Prompt → List every hospital and hospital unit named in the account of the cousin's hospitalization below.

My cousin knew he was in the ICU and didn’t tell anyone. It was four days after he was admitted that word slipped. Mark went to a hospital complaining of bronchitis. He had many health problems, all of them chronic, and he was on every pain pill known to man. The local hospital saw him as a drug seeker and sent him home with albuterol and instructions to stay in bed. The big city hospital took one look at his X-Rays and intubated him immediately. They said if he would have waited another day he would have died in his sleep.
On top of the double pneumonia, little Mark had some kind of blood infection coursing through his body that caused his bones and muscles to ache. In the four days that he was intubated in the ICU he’d completely lost the ability to walk. When my mother and I visited him in the comprehensive care unit, Mark was bedridden with three tubes in one arm and four in the other. He had a Christmas tree of bags hanging off an IV pump next to him. Any little movement would jack up his heart rate to about one-forty, causing the nurses to panic. He broke down into tears many times.
He didn’t giggle once.
It didn’t look good for Mark, and I left the hospital wondering where my head was at. My big brother, the only one I had, was doing poorly. Maybe this would be the thing that would kill him. When he was a baby, the doctor said he probably wouldn’t make it to his thirties because of all his problems. He was nearly forty.

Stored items
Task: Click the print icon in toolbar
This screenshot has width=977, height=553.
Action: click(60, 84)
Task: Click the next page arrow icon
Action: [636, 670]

Task output → the local hospital, the big city hospital, the ICU, the comprehensive care unit